Items from a dataset –
——
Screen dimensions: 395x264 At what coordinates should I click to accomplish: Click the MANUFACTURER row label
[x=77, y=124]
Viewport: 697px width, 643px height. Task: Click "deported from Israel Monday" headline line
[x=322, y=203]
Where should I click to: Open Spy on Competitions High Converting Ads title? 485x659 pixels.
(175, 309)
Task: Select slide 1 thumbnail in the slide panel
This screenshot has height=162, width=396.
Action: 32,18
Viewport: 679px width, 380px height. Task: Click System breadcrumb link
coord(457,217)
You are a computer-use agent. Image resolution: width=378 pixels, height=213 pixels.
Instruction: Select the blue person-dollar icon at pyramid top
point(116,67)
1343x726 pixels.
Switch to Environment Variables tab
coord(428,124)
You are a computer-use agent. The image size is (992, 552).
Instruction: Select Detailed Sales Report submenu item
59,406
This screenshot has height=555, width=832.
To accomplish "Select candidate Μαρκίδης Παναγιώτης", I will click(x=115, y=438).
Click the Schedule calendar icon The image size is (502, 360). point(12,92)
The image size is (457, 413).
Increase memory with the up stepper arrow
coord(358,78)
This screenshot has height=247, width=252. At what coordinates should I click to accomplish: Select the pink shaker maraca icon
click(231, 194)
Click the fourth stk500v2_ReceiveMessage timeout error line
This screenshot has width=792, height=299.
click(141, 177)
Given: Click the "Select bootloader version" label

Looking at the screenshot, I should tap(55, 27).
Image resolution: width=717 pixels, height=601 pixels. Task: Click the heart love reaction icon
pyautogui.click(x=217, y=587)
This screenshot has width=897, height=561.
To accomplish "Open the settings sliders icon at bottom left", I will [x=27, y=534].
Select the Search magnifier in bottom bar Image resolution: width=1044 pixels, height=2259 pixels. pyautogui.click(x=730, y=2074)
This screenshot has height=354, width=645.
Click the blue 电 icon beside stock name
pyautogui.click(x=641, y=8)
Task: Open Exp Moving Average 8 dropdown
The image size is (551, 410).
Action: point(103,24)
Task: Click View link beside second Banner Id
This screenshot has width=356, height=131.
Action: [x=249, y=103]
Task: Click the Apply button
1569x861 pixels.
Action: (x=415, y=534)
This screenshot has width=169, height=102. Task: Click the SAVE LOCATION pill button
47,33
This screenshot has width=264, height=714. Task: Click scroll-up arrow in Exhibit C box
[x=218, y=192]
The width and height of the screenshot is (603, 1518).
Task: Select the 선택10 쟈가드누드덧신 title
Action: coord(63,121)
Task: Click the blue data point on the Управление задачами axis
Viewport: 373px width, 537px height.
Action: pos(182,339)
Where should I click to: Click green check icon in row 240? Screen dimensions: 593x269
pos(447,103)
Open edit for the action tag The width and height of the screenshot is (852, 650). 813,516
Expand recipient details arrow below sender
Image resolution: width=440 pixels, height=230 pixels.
——
TASK TO CARRY OUT –
A reply should hold exactly the lines from the one containing "This screenshot has width=264, height=714." through the end of the data above, nothing more.

SOLUTION –
This screenshot has width=264, height=714. Task: Click scroll-up arrow in Exhibit C box
[x=218, y=192]
The width and height of the screenshot is (603, 1518).
Task: Select the 선택10 쟈가드누드덧신 title
Action: coord(63,121)
Task: Click the blue data point on the Управление задачами axis
Viewport: 373px width, 537px height.
Action: pos(182,339)
Where should I click to: Click green check icon in row 240? Screen dimensions: 593x269
pos(447,103)
Open edit for the action tag The width and height of the screenshot is (852, 650). 813,516
Expand recipient details arrow below sender
Image resolution: width=440 pixels, height=230 pixels.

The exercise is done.